[Extracted information]:
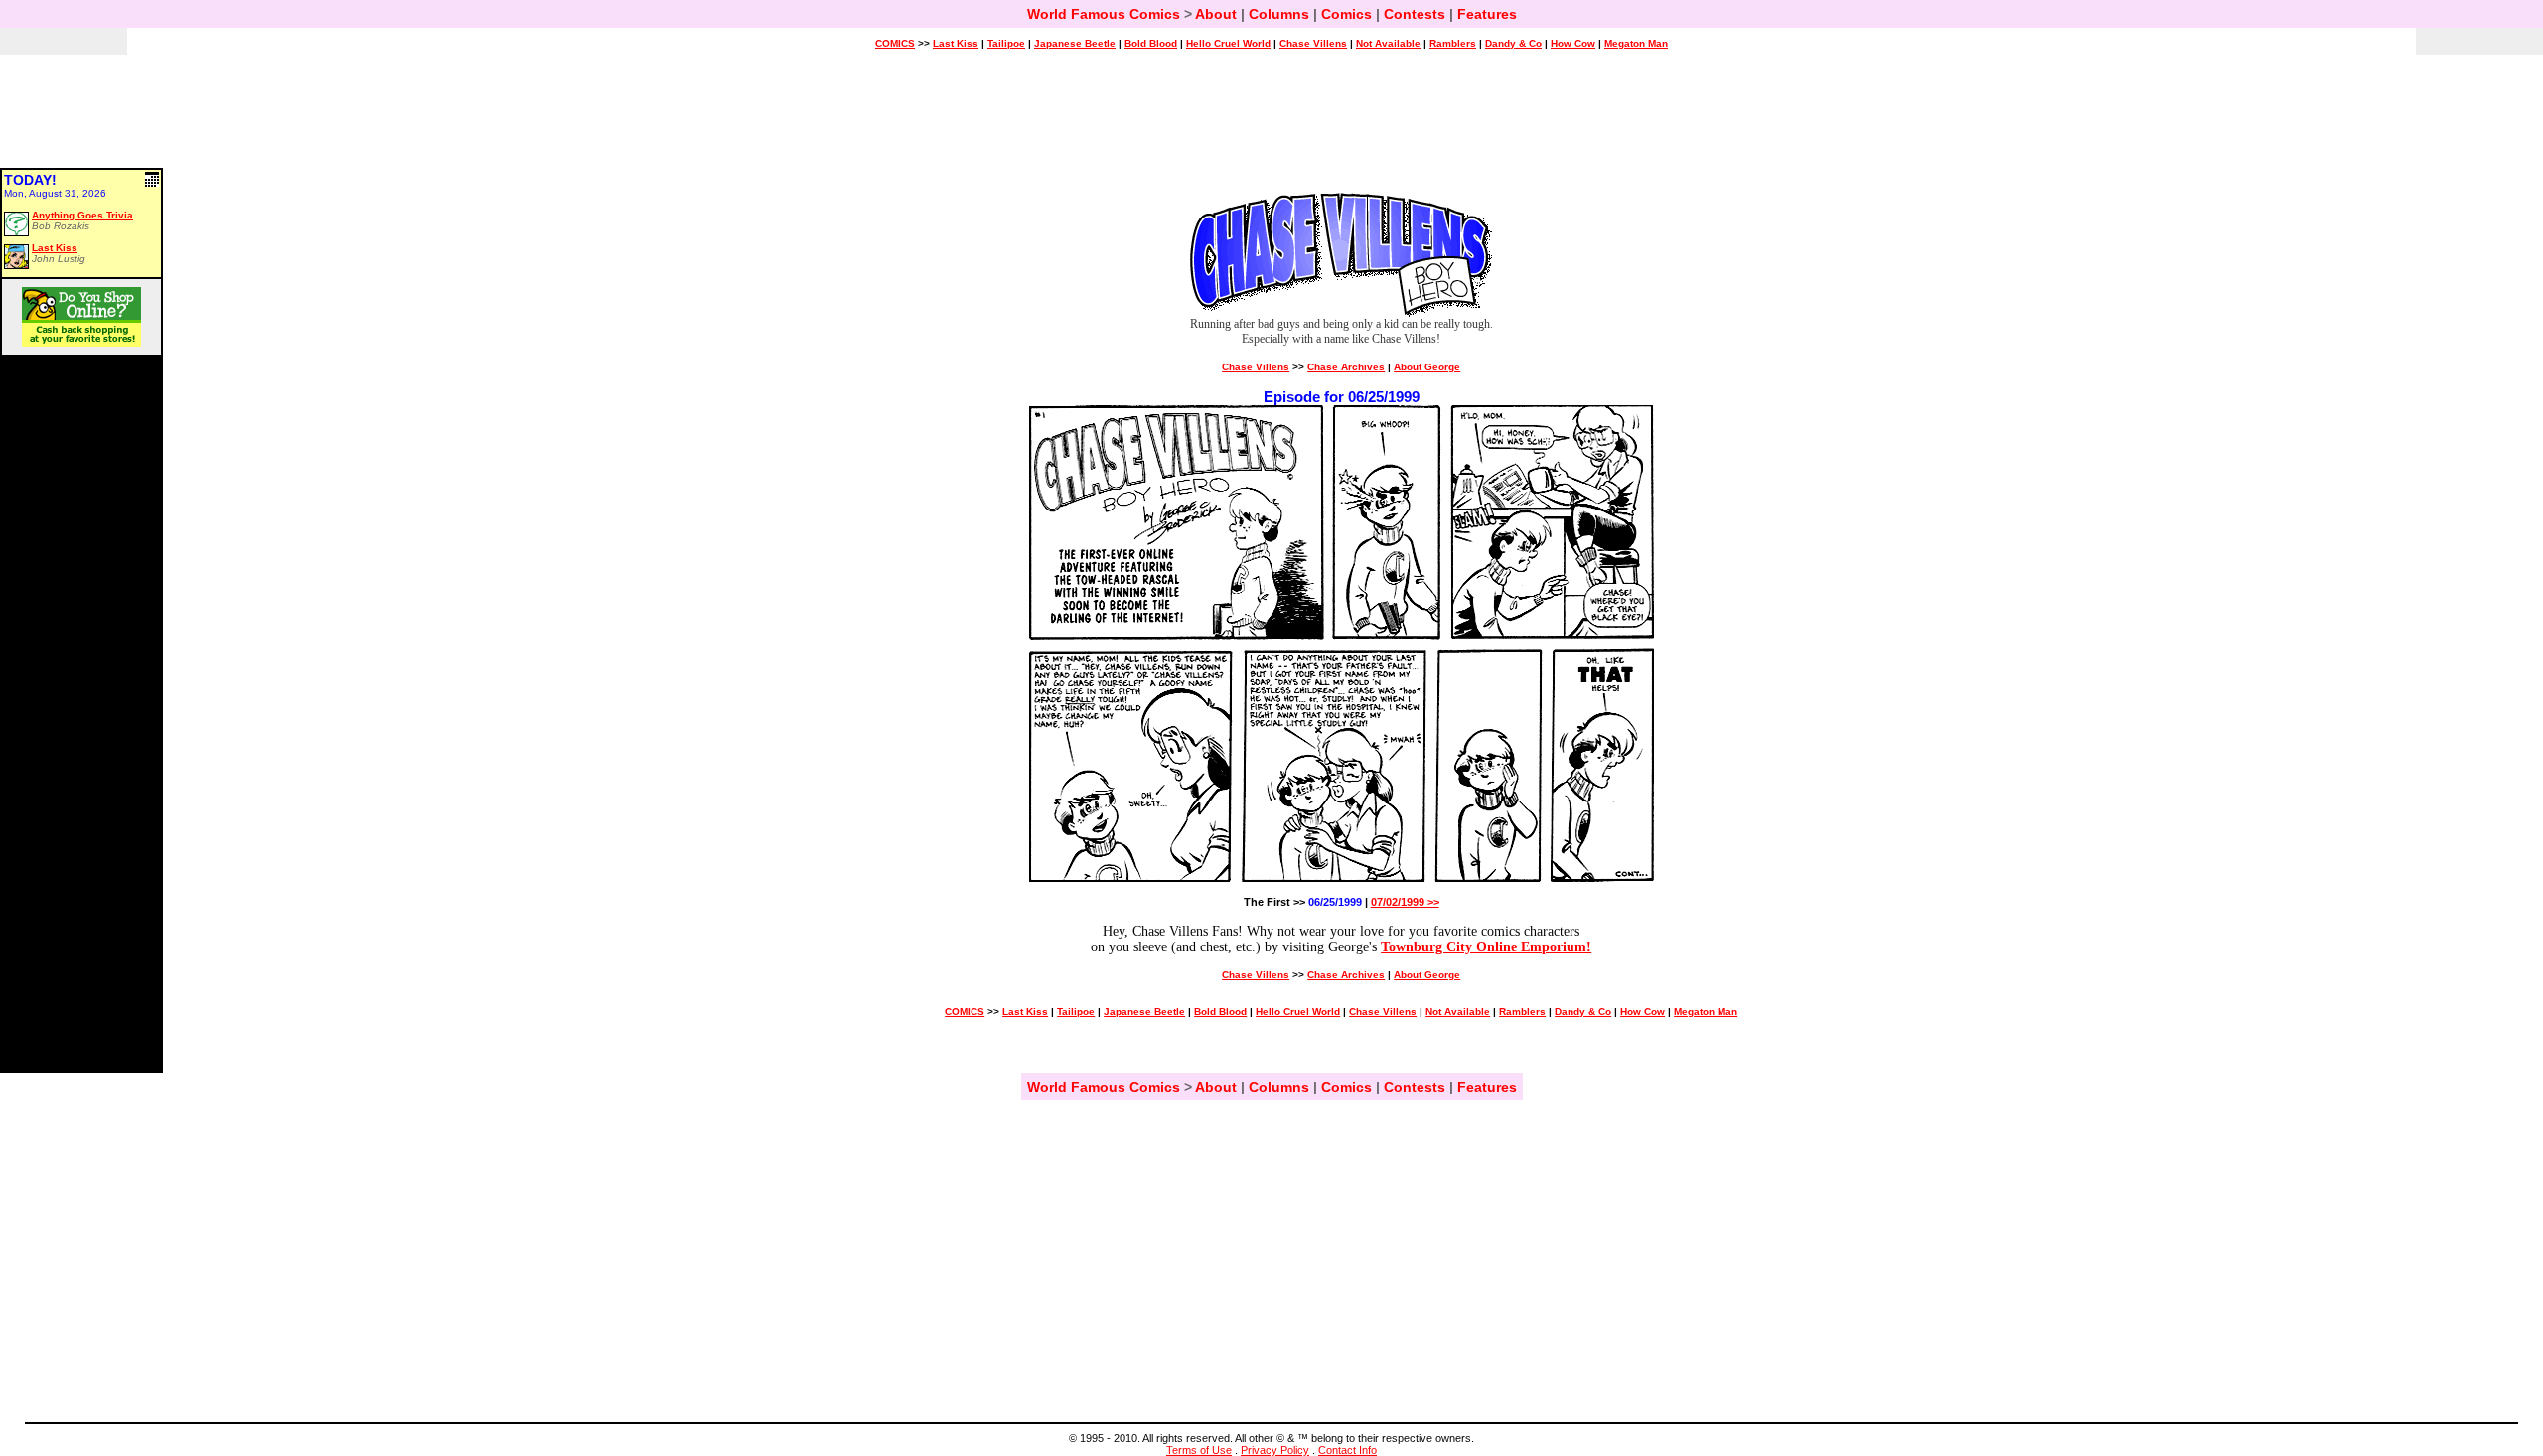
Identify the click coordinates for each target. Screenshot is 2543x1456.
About (1216, 14)
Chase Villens (1313, 43)
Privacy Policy (1275, 1450)
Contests (1414, 14)
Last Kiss (955, 43)
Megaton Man (1636, 43)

[Task instructions]: Reproduce the data above in full, exactly, with the images removed.

[Result for this task]:
Identify the click coordinates for each target. Screenshot is 2543x1456.
About (1216, 14)
Chase Villens (1313, 43)
Privacy Policy (1275, 1450)
Contests (1414, 14)
Last Kiss (955, 43)
Megaton Man (1636, 43)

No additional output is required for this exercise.